Probability problem: $60$ workers in an industry

Question

Let's say there is an industry that employs $60$ workers, among these $60$ workers, $57$ are honest and the other $3$ are spies of another industry. Let's say that the industry starts a new project, so $4$ workers from the $60$ are randomly chosen (without replacement). We guess that the project will leak if among those $4$ workers selected, there is at least $1$ spy.

i) What's the probability of choosing all $3$ spies?

ii) What's the probability of project not to leak?

iii) Taking as a fact that the project leaked, what's the probability of that all 3 spies are chosen?
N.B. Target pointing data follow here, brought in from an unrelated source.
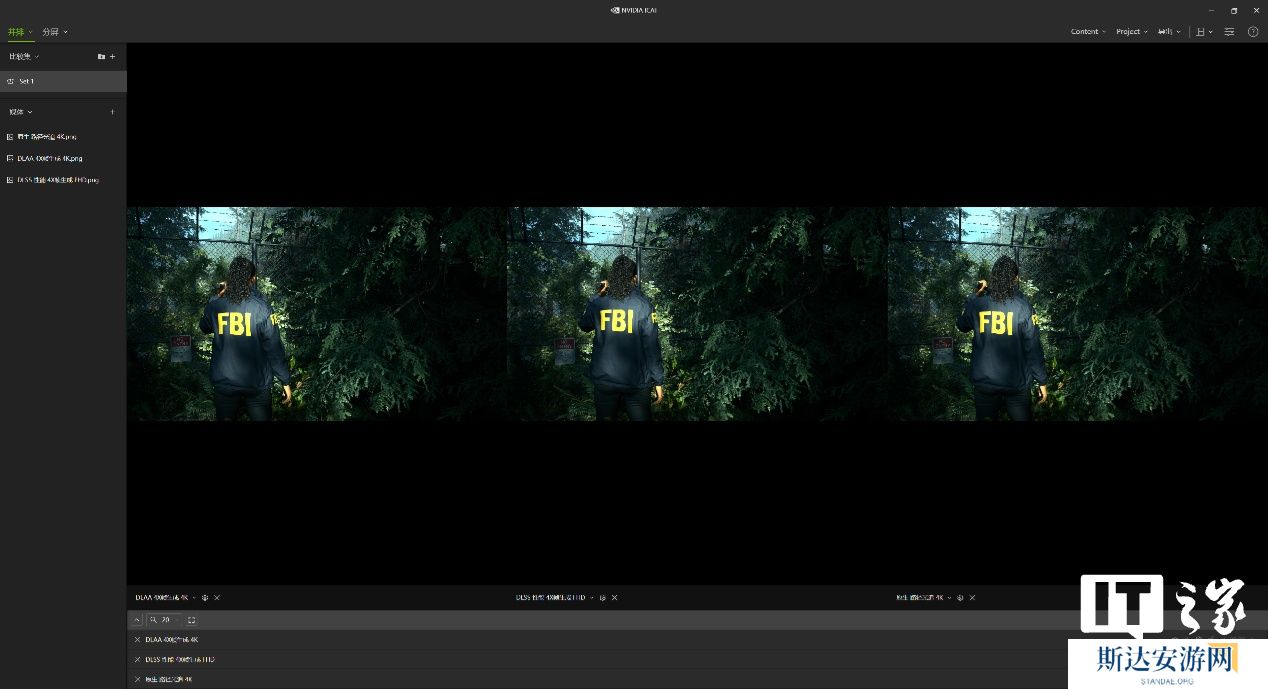Click the zoom value field showing 20

coord(166,620)
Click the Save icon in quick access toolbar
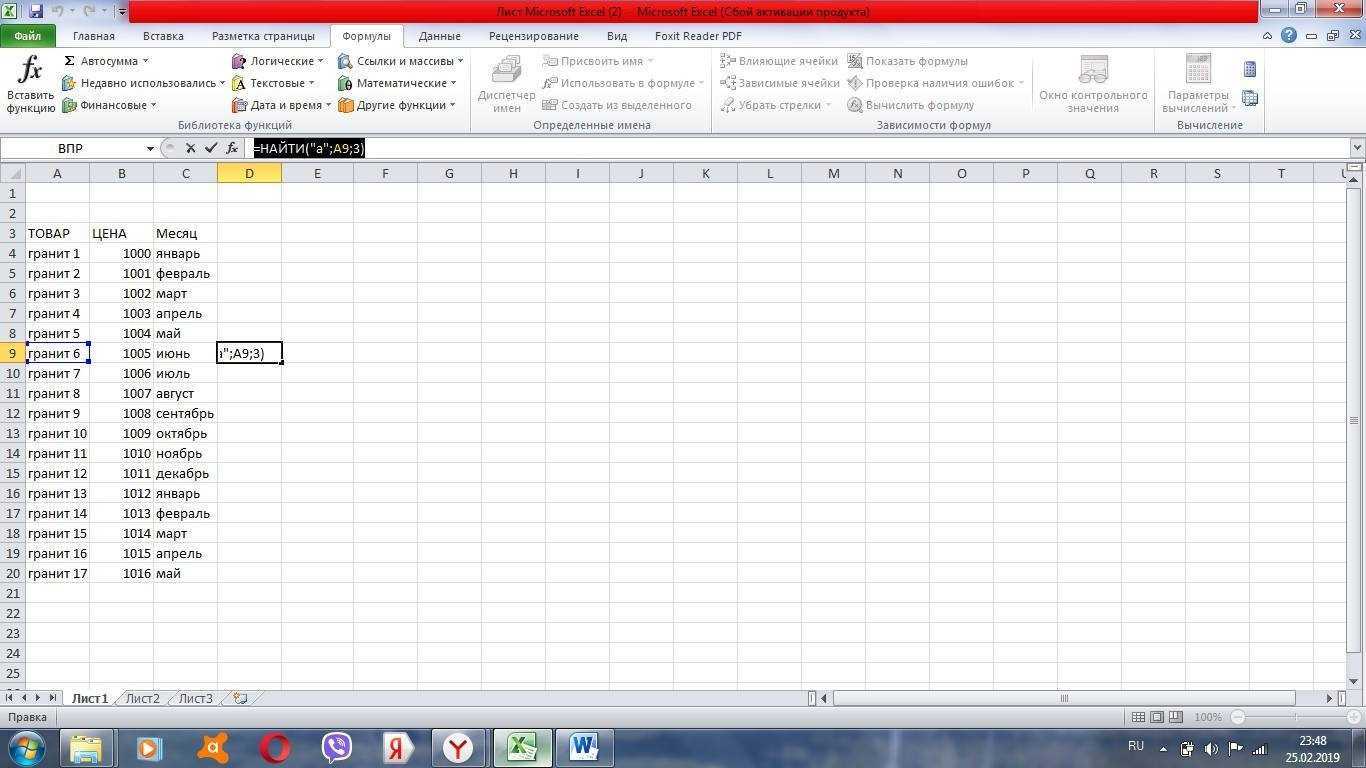1366x768 pixels. pos(36,12)
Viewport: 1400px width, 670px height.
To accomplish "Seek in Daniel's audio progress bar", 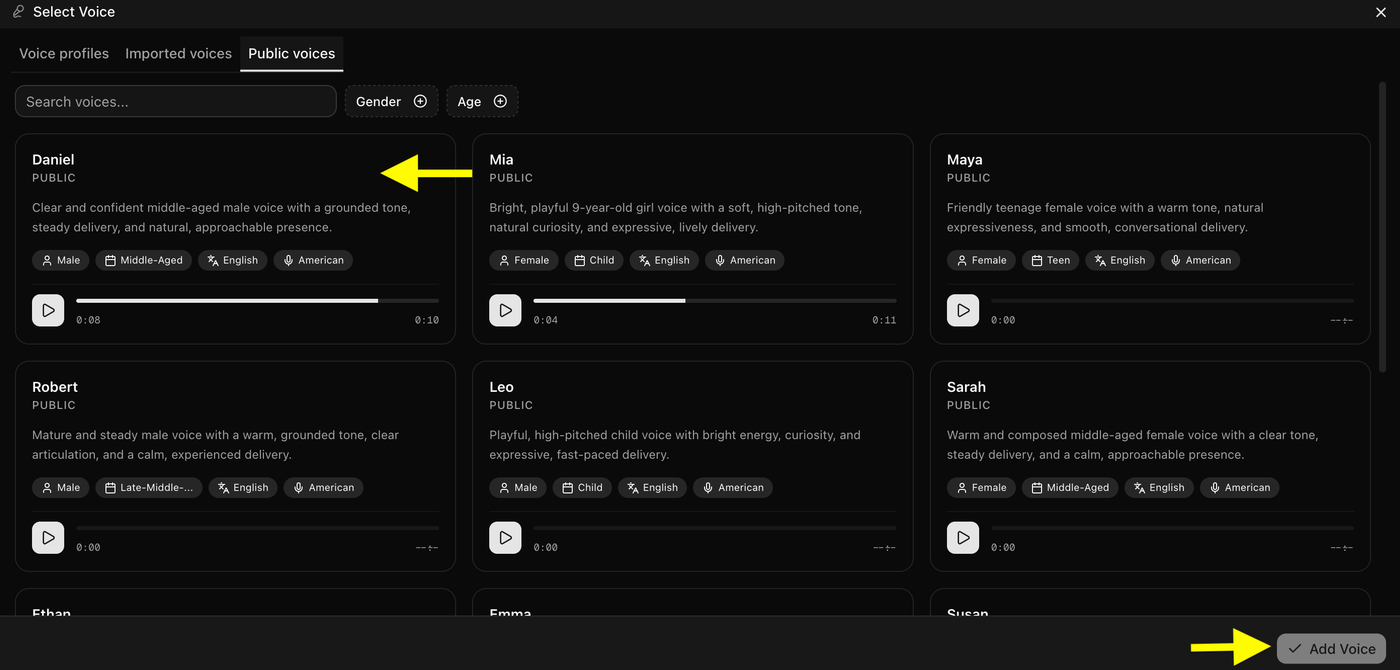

What I have achieved so far:

i) There are $\binom{60}{4}$ ways to chose $4$ workers from $60$. Chosing all the spies mean that the team created has $3$ spies and $1$ honest worker. So there are $\binom {3}{3}$ ways to chose $3$ spies and $\binom {57}{1}$ to choose $1$ honest worker. Let $A$ be the probability of chosing all spies, the answer is :

$$P(A) = \frac{\binom {3}{3}\cdot\binom{57}{1}}{\binom {60}{4}}.$$

ii) If we want the project not to leak, we need to create a team with $4$ honest workers and $0$ spies. So, there are $\binom {57}{4}$ ways to chose $4$ workers from $57$ honest ones. Let $B$ be the probability of project not to leak, the answer is:

$$P(B) = \frac{\binom {3}{0}\cdot\binom{57}{4}}{\binom {60}{4}}.$$

iii) Here we have conditional probability and we need to find $$P(A \mid B') = \dfrac{P(A\cap B')}{B'}.$$ Now I am not really sure what to do exactly. Any hint would be valueable.

Answer 1

Whereas in the previous cases you divided by the "total number of possibilities", now you have to divide by the "number of possibilities such that it is leaked". So this can be computed by: $${3\choose 1} \cdot {57\choose 3} + {3\choose 2} \cdot {57\choose 2} + {3\choose 3} \cdot {57\choose 1}$$

The number of events in which all 3 spies are chosen is: $${3\choose 3} \cdot {57\choose 1}$$

Thus the probability would be:

$$\dfrac{{3\choose 3} \cdot {57\choose 1}}{{3\choose 1} \cdot {57\choose 3} + {3\choose 2} \cdot {57\choose 2} + {3\choose 3} \cdot {57\choose 1}}$$

Answer 2

Turning things around by choosing $3$ spies (instead of $4$ workers) we find:

i)

$$P(\text{3 spies among the 4 workers})=\frac{\binom43\binom{56}0}{\binom{60}3}$$

ii)$$P(\text{not leaked})=\frac{\binom40\binom{56}3}{\binom{60}3}$$

iii)$$P(\text{3 spies among the 4 workers}\mid\text{leaked})P(\text{leaked})=$$$$P(\text{3 spies among the 4 workers and leaked})=P(\text{3 spies among the 4 workers})$$so that:

$$P(\text{3 spies among the 4 workers}\mid\text{leaked})\left(1-\frac{\binom40\binom{56}3}{\binom{60}3}\right)=\frac{\binom43\binom{56}0}{\binom{60}3}$$This equality enables you to find an expression for the mentioned conditional probability.